When Sara Black’s OCD father lands a job as a janitor at the elite Anton High, Sara, a junior, is given the opportunity to enroll in the school. Most students have to enroll freshman year. Anton High School is a change from the public high school life she was accustomed to. Most of Anton’s students come from privileged lifestyles, so when Sara’s classmates mistakenly believe she comes from London, England, instead of Lundon, Massachusetts, she goes along with it. She also does not tell her classmates that the janitor is her father or that her mother ran off with her old science teacher. Soon, however, some of Sara’s classmates feel their popularity is threathened by Sara, and her black lies soon catch up to her…

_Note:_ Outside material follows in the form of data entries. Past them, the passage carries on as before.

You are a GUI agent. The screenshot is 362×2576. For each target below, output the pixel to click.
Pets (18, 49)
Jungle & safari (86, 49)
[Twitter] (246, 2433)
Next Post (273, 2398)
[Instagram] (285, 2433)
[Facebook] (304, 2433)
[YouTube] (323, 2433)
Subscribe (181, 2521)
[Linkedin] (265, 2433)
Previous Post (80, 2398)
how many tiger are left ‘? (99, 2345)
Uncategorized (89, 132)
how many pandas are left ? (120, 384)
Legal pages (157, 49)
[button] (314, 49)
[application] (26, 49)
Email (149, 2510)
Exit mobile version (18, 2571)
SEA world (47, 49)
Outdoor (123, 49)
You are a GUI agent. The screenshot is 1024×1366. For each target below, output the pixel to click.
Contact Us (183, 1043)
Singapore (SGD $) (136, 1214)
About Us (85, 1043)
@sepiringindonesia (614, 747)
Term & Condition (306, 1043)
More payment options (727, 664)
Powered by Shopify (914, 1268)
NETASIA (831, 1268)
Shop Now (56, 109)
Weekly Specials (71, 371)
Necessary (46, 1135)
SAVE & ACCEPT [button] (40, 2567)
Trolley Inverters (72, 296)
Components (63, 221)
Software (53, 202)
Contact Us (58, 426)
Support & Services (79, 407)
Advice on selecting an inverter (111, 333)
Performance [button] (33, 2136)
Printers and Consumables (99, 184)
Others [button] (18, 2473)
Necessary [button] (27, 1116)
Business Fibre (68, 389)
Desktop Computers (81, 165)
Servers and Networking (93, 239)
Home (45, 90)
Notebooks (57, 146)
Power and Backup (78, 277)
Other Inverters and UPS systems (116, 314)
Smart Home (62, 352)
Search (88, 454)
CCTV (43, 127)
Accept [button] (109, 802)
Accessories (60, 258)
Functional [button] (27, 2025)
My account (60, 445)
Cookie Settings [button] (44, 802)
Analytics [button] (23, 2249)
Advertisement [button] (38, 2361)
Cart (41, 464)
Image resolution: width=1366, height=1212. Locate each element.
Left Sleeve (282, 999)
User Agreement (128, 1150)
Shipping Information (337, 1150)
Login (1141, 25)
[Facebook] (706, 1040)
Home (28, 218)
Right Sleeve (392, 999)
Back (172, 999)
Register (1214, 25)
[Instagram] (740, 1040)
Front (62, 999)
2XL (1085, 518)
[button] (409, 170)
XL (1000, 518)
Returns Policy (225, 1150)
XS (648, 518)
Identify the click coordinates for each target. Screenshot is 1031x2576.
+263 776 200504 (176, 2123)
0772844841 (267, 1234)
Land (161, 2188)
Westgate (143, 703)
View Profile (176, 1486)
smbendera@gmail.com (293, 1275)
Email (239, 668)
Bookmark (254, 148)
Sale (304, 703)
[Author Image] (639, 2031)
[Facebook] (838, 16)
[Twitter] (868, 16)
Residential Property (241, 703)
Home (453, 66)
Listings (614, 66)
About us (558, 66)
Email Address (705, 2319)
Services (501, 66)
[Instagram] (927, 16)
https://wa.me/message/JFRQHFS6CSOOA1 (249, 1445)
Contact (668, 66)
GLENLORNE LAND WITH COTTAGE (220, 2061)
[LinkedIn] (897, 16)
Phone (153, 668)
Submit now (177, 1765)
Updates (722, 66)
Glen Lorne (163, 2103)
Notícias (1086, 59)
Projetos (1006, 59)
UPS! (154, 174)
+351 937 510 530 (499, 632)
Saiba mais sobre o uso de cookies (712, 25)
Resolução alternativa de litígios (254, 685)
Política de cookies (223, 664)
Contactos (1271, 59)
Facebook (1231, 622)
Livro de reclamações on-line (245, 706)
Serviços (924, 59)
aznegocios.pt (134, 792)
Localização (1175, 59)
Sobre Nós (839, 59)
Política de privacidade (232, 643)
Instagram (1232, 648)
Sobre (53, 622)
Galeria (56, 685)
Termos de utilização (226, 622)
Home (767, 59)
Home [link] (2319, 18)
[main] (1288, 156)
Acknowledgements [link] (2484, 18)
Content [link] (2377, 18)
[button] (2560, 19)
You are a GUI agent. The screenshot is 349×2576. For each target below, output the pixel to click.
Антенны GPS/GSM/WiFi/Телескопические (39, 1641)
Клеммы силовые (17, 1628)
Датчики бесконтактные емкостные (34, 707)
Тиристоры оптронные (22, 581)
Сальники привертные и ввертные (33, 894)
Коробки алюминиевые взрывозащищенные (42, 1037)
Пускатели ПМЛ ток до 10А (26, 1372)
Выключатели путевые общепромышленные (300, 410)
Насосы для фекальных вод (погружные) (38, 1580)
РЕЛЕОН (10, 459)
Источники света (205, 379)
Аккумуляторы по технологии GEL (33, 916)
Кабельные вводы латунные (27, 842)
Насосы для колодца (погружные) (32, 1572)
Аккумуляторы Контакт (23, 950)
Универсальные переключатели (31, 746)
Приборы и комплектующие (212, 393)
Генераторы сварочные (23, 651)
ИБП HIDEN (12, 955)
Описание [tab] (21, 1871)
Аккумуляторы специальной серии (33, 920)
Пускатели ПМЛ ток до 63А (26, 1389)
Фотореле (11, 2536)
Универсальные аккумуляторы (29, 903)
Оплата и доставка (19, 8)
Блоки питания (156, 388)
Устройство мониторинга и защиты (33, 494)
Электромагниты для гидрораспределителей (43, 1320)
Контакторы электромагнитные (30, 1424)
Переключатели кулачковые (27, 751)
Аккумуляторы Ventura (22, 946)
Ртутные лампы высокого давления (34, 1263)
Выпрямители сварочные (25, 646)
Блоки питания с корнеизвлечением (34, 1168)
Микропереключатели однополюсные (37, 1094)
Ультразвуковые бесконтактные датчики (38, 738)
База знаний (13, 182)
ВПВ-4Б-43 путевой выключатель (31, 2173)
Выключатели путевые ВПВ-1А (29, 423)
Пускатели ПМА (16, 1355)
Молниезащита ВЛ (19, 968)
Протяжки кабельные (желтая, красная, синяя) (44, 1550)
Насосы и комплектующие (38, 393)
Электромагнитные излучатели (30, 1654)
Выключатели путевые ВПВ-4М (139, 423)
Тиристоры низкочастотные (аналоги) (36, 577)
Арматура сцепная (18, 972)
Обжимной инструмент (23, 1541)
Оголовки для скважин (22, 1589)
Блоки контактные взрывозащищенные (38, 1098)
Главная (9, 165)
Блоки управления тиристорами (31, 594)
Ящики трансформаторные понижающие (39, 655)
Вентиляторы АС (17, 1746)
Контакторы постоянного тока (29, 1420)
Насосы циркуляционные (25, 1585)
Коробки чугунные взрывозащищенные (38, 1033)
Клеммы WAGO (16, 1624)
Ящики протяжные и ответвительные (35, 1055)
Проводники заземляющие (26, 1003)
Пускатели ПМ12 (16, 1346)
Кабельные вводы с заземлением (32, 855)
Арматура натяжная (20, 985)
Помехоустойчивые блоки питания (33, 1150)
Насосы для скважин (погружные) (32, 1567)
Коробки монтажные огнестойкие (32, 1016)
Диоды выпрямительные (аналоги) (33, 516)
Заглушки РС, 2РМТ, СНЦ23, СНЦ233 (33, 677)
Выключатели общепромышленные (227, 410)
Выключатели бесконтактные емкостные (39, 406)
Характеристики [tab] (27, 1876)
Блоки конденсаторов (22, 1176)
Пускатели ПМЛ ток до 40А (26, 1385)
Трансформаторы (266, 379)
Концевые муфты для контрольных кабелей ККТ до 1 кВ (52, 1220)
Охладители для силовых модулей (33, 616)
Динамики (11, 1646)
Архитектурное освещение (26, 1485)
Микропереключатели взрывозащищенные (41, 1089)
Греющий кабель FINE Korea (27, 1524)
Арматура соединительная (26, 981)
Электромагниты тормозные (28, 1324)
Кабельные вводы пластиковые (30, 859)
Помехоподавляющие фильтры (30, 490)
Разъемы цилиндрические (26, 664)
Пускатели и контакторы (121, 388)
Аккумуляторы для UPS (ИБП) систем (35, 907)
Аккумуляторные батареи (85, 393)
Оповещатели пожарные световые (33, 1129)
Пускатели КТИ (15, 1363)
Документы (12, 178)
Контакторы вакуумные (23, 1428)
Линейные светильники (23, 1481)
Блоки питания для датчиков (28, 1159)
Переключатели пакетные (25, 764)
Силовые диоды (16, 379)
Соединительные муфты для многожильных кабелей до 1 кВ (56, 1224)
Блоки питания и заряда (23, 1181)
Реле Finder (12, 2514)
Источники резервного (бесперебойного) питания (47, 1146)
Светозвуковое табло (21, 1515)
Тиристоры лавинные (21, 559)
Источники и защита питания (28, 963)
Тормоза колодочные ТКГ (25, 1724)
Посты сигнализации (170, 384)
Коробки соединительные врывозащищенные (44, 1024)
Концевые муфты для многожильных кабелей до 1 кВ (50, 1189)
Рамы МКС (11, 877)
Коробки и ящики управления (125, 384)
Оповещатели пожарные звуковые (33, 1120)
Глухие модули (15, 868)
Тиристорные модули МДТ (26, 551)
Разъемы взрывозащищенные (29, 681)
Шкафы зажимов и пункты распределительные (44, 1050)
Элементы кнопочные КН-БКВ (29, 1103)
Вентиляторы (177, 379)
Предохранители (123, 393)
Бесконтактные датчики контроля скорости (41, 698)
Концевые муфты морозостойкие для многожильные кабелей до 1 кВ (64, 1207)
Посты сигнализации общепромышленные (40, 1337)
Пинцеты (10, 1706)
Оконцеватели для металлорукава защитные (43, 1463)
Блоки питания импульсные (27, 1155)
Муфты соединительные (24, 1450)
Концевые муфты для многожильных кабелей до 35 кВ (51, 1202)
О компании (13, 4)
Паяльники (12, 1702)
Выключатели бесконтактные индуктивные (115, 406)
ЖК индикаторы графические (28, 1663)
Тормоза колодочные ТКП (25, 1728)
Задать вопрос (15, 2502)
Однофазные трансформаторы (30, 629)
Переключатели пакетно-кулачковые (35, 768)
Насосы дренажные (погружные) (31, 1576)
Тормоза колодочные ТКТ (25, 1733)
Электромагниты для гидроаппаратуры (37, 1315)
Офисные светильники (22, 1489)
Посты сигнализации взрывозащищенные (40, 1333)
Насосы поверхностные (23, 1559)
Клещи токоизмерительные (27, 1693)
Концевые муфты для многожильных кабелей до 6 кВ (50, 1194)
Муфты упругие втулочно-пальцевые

The best thing about Little Black Lies was Cohen’s ability to slowly reveal details about Sara’s family life, which added up to the bigger picture. These details were scattered around the book, but each time they perfectly flowed with whatever was happening at the moment. I loved reading about how Sara’s mother’s affair affected her father. Cohen’s portrayal of her father’s OCD was realistic. I also enjoyed reading about Sara’s relationship with her mother.
Sara’s classmates were reminiscent of Mean Girls, with Carling being the Queen Bee. Nothing too original, but entertaining nonetheless. I also really liked Leo, Carling’s boyfriend, who eventually became the love interest of Sara. Leo’s past with Sara’s lies were an interesting combination. I only had one major dislike about Little Black Lies. From the beginning, Sara realized her lies were wrong, yet she continued to consciously dig herself into a deeper hole, which completely frustrated me. Despite this, however, I still enjoyed the novel and wanted a sequel. This says a lot considering I am horrible when it comes to finishing series.
Fans of Mean Girls should be sure to look into Little Black Lies.